I was born in Tir so I guess that makes me a Clanner. Never really gave it much thought until lately. Been on my own since I was 15...no actually I've been on my own since I was 12. That was when Mom drove our patched up old Kodiak over a landmine and blew herself to smithereens. Could have been a Clan landmine, could have been Omni, no way of telling.

Normally you'd just cuss about something like that. Normally it would've meant just losing the Kodiak. But you see Mom never had herself scanned. Didn't believe in it, said the machine would steal her soul or some garbage like that. So when that landmine blew up she was gone...forever.

I don't think I've ever really forgiven her for that.

Anyways after that happened, Dad got kind of funny. Didn't want to do much of anything. Just sat around and drank. Not that fancy stuff that gives you a buzz and no hangover but real gut rotting poison that you buy in a back alley from sleazy guys that don't want to hang around in one place too long.

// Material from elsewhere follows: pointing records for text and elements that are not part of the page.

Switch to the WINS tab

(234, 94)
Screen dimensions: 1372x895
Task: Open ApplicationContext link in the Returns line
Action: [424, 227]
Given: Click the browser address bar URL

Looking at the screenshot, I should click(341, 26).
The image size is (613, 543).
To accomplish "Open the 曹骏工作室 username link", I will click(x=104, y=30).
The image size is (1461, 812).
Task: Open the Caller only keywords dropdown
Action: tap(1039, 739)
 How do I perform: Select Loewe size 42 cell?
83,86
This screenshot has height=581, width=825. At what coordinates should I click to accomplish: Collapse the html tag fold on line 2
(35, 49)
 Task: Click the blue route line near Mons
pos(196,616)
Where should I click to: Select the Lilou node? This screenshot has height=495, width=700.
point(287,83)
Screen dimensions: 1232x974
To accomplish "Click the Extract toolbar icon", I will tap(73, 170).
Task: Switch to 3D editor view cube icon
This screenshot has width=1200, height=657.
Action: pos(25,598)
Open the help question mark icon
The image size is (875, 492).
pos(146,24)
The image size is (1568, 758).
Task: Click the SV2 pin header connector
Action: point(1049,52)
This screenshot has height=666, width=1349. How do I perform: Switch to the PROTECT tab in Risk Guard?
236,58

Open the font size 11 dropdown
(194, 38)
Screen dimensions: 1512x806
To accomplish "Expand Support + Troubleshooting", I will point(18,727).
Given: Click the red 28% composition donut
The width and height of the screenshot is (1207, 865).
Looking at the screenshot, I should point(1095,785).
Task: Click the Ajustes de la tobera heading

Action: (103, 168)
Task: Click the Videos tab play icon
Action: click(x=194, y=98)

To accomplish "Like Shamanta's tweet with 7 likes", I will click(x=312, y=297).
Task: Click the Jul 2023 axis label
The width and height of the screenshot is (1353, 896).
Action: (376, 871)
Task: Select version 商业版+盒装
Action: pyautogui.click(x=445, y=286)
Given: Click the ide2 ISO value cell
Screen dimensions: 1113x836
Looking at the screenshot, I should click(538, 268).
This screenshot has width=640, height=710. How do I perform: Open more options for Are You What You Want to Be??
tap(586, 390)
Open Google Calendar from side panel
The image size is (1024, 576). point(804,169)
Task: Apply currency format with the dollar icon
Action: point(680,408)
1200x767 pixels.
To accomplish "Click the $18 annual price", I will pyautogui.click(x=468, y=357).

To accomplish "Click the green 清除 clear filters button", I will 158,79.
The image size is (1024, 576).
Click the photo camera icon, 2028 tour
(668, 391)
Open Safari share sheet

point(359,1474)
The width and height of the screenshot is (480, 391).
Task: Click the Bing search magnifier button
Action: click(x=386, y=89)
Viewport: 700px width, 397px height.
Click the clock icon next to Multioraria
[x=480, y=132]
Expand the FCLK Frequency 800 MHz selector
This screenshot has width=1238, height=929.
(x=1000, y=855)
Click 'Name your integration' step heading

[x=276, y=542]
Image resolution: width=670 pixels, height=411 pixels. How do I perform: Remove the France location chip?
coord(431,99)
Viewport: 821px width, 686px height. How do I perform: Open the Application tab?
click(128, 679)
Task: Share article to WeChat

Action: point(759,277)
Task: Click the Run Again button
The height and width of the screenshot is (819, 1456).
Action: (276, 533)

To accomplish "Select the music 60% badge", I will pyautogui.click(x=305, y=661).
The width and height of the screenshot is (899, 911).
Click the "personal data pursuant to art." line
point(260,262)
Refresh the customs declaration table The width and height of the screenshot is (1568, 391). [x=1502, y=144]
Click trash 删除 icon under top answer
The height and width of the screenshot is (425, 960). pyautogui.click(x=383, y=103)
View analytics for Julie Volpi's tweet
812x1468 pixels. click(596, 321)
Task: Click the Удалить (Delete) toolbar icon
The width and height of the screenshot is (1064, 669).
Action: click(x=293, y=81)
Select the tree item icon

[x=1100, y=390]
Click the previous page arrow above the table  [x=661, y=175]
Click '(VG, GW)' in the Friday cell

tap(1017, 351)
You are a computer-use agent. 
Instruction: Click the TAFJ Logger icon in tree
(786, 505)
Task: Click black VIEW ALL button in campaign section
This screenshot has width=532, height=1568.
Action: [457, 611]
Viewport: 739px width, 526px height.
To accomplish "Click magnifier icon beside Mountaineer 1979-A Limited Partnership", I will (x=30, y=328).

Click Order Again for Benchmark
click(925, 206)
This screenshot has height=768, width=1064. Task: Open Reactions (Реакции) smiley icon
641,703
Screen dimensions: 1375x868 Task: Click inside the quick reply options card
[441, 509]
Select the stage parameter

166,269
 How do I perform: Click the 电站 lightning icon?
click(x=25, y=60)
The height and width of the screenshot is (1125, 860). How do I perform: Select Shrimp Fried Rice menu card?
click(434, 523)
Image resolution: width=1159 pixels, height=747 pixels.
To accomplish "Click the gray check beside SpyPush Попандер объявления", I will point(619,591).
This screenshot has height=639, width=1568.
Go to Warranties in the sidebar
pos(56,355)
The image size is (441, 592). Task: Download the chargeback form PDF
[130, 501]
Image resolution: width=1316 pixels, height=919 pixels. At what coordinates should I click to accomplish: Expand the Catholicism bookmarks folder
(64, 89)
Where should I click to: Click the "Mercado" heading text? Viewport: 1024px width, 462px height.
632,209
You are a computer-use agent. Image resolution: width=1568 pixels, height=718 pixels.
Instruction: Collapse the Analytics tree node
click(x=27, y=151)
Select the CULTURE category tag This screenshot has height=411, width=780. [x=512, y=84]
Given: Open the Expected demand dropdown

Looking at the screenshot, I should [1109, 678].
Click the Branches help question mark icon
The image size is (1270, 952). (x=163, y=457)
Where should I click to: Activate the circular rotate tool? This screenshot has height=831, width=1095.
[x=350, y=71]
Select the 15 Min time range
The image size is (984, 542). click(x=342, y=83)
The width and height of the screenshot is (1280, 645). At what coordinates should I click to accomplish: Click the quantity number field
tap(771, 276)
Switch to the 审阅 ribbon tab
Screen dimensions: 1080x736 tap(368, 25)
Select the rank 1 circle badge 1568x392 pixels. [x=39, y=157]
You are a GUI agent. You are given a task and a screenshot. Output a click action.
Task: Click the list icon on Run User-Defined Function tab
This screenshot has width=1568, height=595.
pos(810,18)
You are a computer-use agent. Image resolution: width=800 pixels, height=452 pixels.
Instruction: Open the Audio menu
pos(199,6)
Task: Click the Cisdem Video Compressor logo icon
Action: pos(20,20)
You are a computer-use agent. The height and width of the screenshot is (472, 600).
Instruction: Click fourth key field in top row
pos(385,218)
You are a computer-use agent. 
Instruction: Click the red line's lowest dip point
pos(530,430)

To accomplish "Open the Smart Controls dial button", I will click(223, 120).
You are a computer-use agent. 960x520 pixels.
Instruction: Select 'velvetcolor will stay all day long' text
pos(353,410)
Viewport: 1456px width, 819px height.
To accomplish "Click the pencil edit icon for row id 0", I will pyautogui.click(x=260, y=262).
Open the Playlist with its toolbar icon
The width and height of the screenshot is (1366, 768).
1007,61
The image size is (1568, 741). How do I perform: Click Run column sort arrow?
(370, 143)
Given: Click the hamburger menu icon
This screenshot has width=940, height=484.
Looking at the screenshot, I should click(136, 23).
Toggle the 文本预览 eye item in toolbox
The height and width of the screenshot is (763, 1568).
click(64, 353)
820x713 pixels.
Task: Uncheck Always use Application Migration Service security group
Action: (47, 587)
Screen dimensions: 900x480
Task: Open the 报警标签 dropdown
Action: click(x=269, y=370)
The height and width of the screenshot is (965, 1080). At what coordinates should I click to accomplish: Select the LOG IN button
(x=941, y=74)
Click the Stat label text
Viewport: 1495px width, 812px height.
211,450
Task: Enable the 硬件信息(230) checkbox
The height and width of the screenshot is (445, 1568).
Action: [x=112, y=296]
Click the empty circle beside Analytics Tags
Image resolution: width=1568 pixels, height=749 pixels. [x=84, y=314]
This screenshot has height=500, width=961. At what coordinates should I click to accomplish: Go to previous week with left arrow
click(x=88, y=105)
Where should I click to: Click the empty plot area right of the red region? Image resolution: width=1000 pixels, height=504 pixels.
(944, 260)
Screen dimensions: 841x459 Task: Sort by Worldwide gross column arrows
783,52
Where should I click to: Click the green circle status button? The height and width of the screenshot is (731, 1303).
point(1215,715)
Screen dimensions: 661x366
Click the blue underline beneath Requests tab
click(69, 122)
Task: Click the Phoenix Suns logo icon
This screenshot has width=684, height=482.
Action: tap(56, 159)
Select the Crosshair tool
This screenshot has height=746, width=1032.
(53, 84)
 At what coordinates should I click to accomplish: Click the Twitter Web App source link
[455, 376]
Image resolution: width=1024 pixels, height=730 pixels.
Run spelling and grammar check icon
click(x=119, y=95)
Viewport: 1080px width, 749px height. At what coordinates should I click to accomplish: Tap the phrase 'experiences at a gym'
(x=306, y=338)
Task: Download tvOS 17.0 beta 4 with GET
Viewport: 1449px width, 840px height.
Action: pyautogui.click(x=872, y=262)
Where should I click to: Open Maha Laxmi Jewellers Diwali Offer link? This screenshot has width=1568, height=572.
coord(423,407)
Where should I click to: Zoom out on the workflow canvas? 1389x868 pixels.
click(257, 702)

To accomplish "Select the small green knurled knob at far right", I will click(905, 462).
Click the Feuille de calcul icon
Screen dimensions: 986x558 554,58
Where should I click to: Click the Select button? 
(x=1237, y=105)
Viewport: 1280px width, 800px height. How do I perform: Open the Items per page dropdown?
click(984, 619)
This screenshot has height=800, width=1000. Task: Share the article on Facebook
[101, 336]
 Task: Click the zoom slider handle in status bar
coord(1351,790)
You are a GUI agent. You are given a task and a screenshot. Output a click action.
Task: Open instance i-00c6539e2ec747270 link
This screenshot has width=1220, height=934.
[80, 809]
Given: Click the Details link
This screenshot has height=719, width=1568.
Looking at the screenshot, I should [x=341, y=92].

Then one day there was a knock on the door of the apartment and it was some guy who had the really uncool job of giving people bad news. It seems Dad had somehow gotten ahold of one of those weapons that kills a person really dead. Permanent kill equipment they call it or something like that. He must of bought it from someone. Both Mom and Dad were traders and there wasn't nothing they couldn't have found if they had a mind to it.

The official people wouldn't give me any details which is pretty much what official people do but I found out in my own way what happened. They found Dad in the bathroom of one of the bars. He'd shot himself in the head. Next to him was a puddle of metal goo. Seems the weapon he used had destroyed itself soon as he'd used it. People who sell those kind of things don't want nothing traced you see.

Reading this over, I guess I sound pretty ...well... flippant about it all. It's just that if I think too long about how much I miss them, I start crying and I don't want to do that. It hurts too much.

Anyways the official people started making noises about taking me to live with some "respectable" family but I told them I'd rather go live in the hills with the mutants than be some family's charity case. I got my pride you see. They didn't push it. I guess they figured I was close to 16 and I 'd be more trouble than I was worth.

So here I am on my own. I'm not a trader like my mom and dad. I'm a martial artist. Picked that cause I wouldn't have to spend a lot of credits on fancy weapons. Like I said, I'm not a trader. I don't have the gift for making credits. But I get by. And you see someday I'm going to be somebody. And I get myself scanned whenever I can scrape up the credits to do it. Cause I don't feel like checking out yet. No way.

I got places to go. And things to do.